O'Reilly shared this email with the sellers, opining that he thought there was "zero chance" of a government agency ordering the removal of the cabin, according to the consent order.
When showing the home to the eventual buyers, the Realtors told them the cabin was "legal non-conforming." The consent order indicates their marketing of the property did not mention the foreshore agreement or the fact that the cabin was suitable for seasonal use only. They also did not provide a copy of the provincial government email to the buyers.
After they purchased the property for $900,000, the buyers were surprised to find that the provincial government refused to transfer the foreshore agreement from the sellers to them "until non-conforming uses cease to exist," according to the consent order.
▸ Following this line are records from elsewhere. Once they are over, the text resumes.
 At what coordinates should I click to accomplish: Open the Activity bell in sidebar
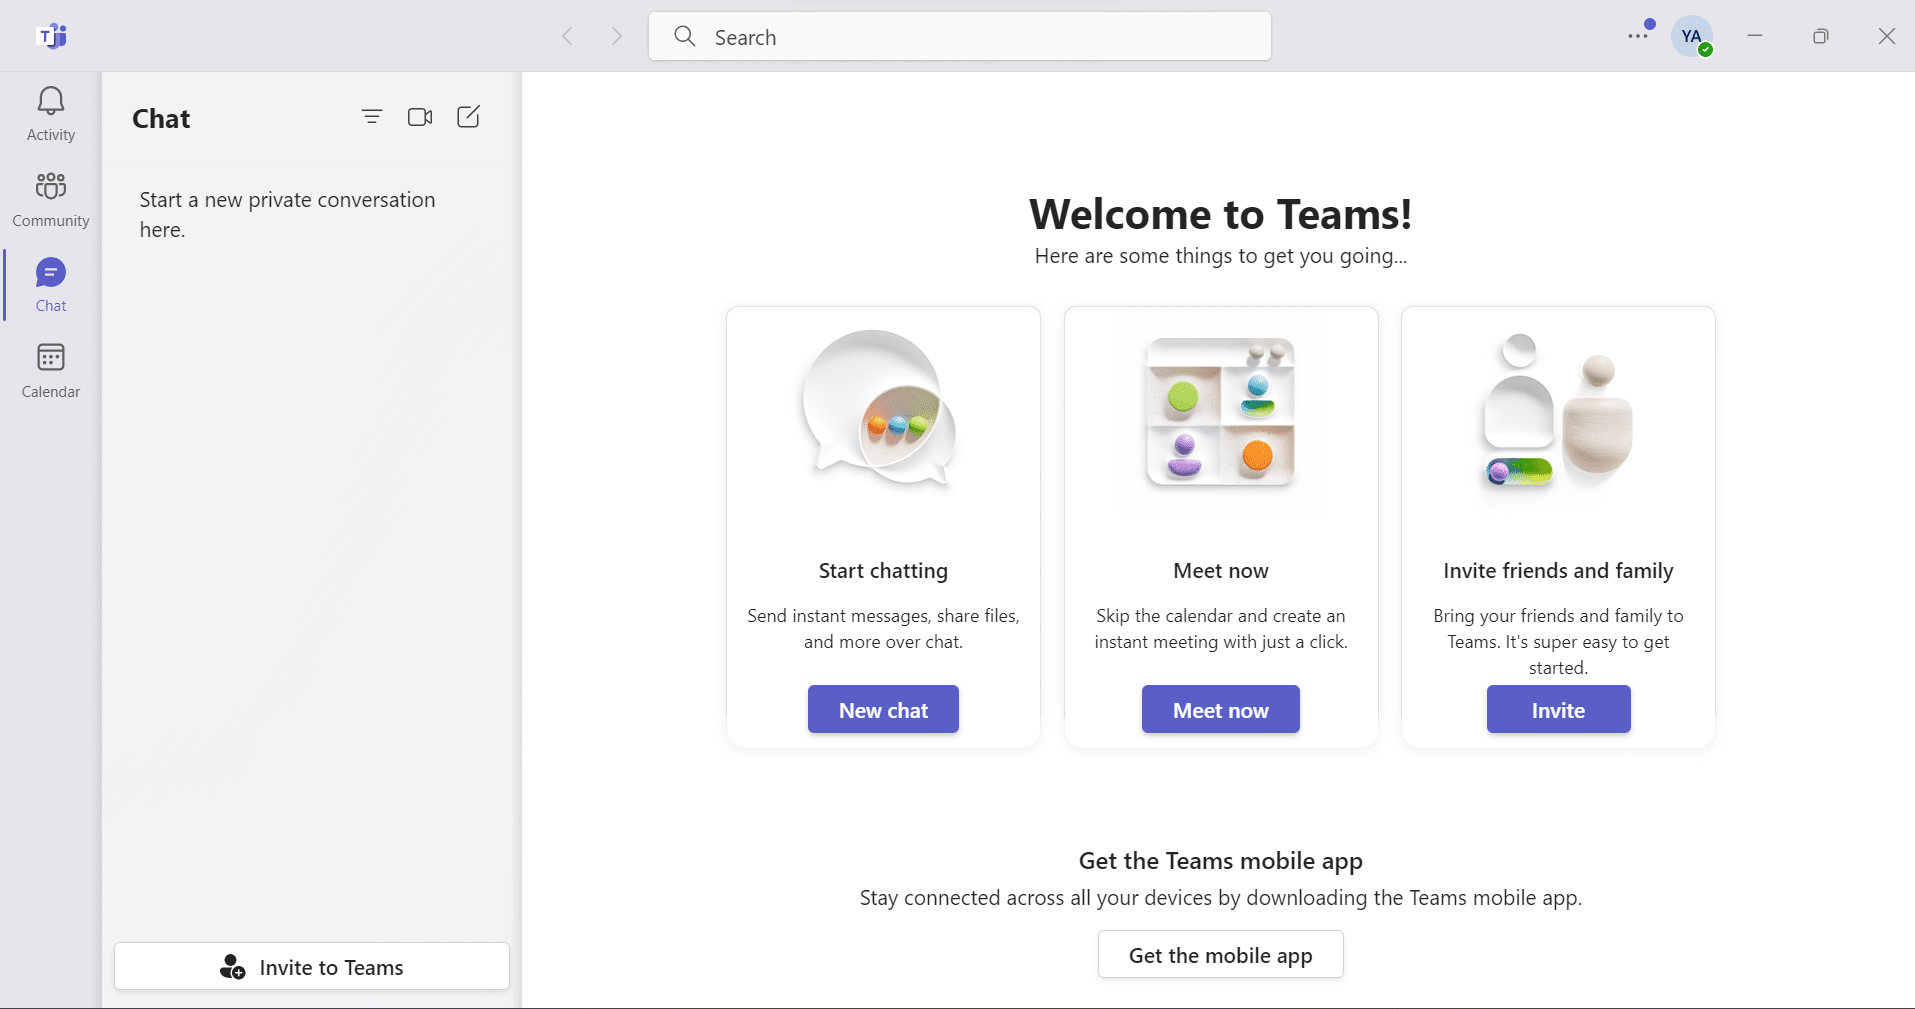[x=51, y=114]
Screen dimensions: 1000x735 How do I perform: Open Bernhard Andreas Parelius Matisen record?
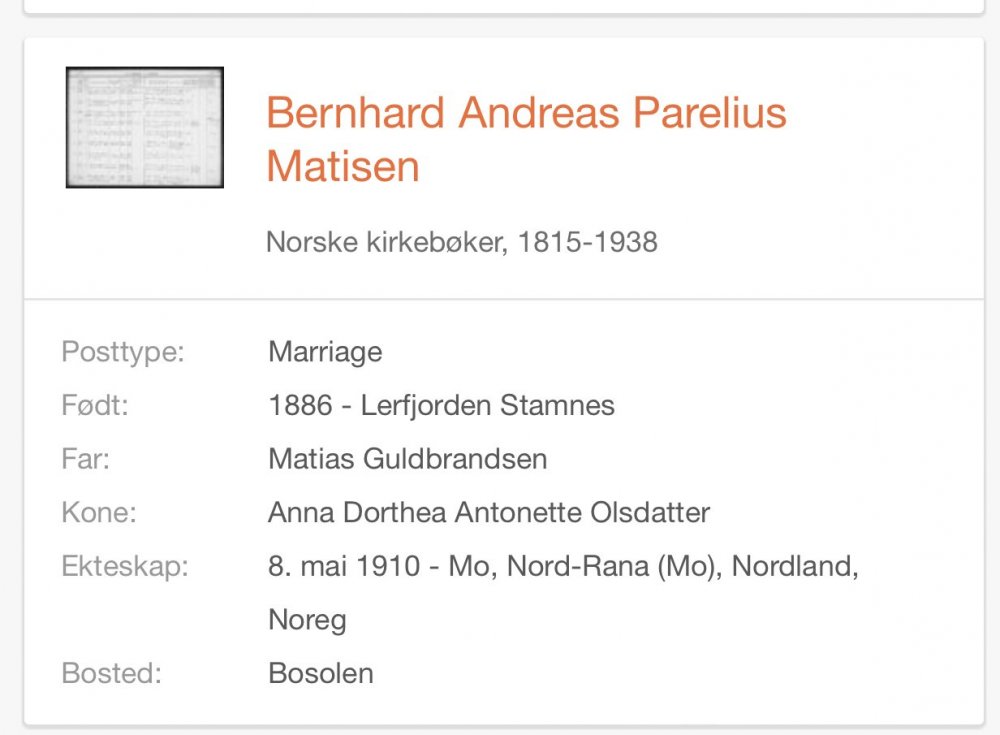(x=526, y=139)
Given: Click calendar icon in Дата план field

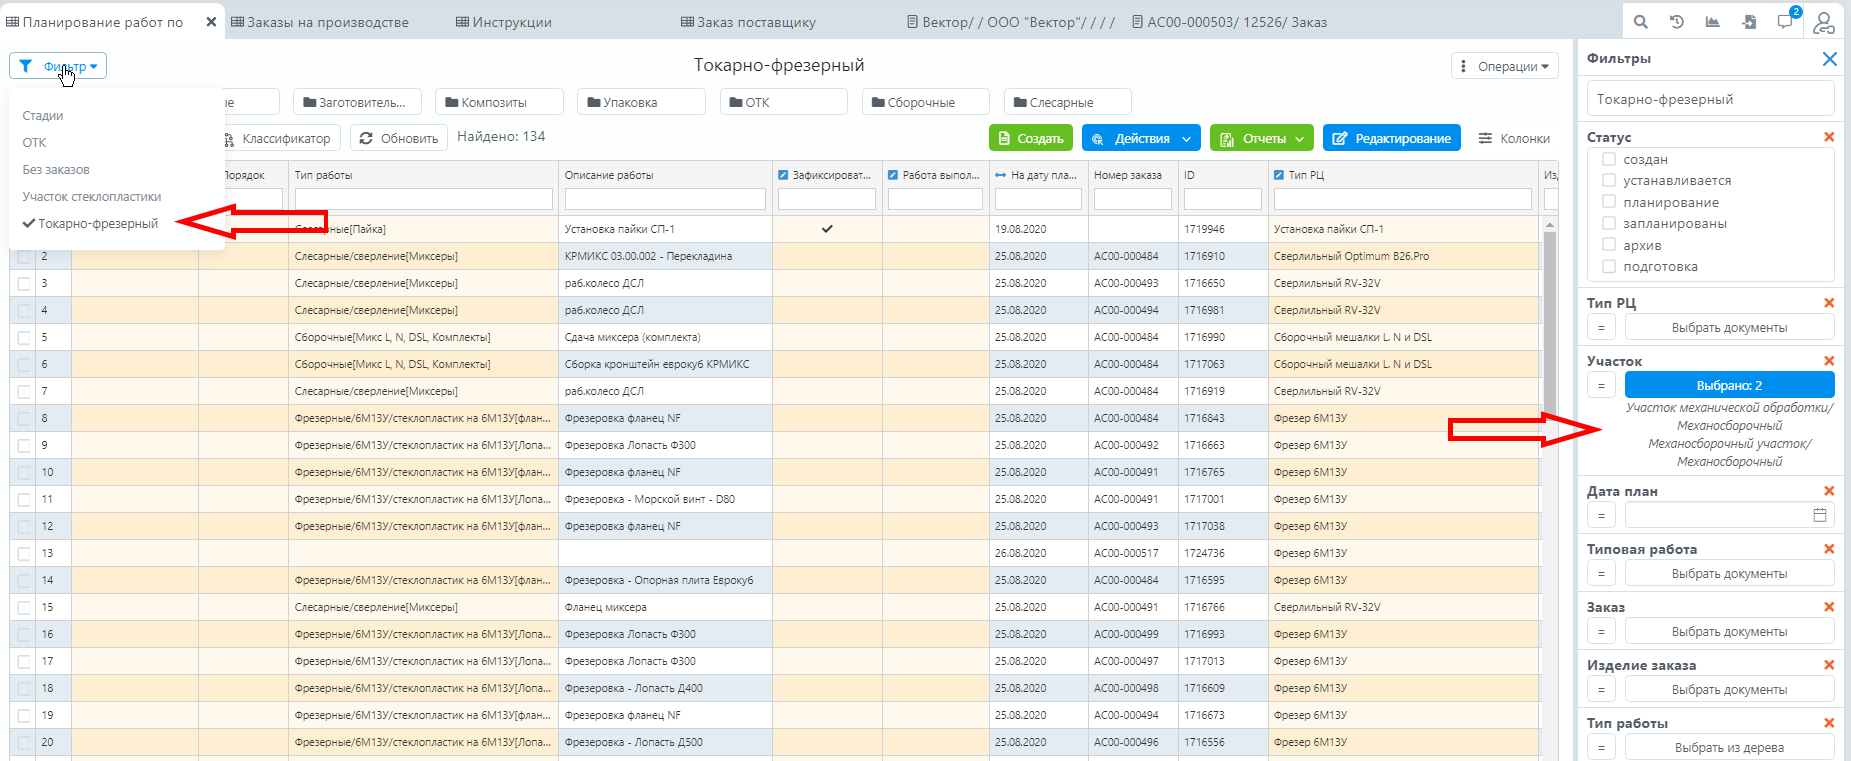Looking at the screenshot, I should [x=1820, y=515].
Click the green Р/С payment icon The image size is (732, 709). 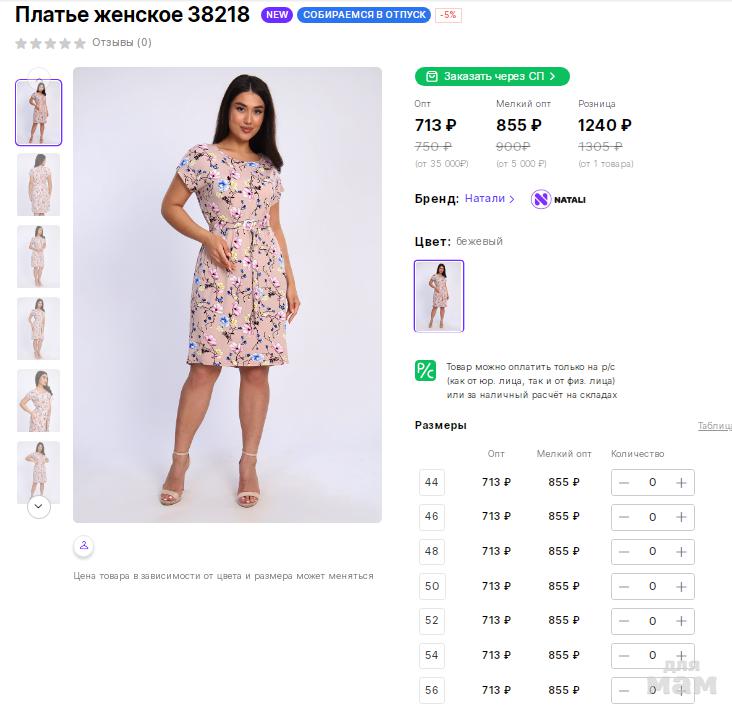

The agreement was ultimately transferred to the buyers in 2021, once they had finished removing the cabin from the property. The consent order indicates the buyers built a new home on the land – away from the foreshore – in 2023, six years after their initial purchase.
Professional misconduct
In the consent agreement, O'Reilly and Brynelsen each admitted to advertising the property with "false and/or misleading representations," failing to conduct "independent verifications" regarding the restrictions on the use of the cabin and failing to disclose "material information" to their clients.
O'Reilly further admitted to providing the buyers with "false, misleading and/or inaccurate information" in an email responding to questions they had asked about the property.
The pair acknowledged that these various failings amounted to professional misconduct under the provincial Real Estate Services Act, specifically violating the provisions prohibiting false or misleading advertising, requiring Realtors to act honestly and with reasonable care and skill, and to act in the best interests of the client.
They also committed misconduct by violating the act's provisions regarding Realtors' duty to "use reasonable efforts to discover relevant facts respecting real estate," "disclose all known material information respecting the real estate," and disclose any "material latent defect" in real estate.
In the consent order, O'Reilly and Brynelsen agreed to pay discipline penalties of $100,000 each to the BCFSA, along with "enforcement expenses" of $2,500 each.
They also agreed to complete the "Real Estate Trading Services Remedial Education Course" at UBC's Sauder School of Business.
"It is imperative that licensees disclose all pertinent information to their clients about a property or transaction," said Jonathan Vandall, the BCFSA's senior vice-president for compliance and enforcement, in a news release about the consent order.
"In this case, the licensees' failure to disclose information was harmful to their clients. The penalties handed down are reflective of the severity of their misconduct and serve as a reminder to all real estate licensees about the importance of disclosing crucial information to clients."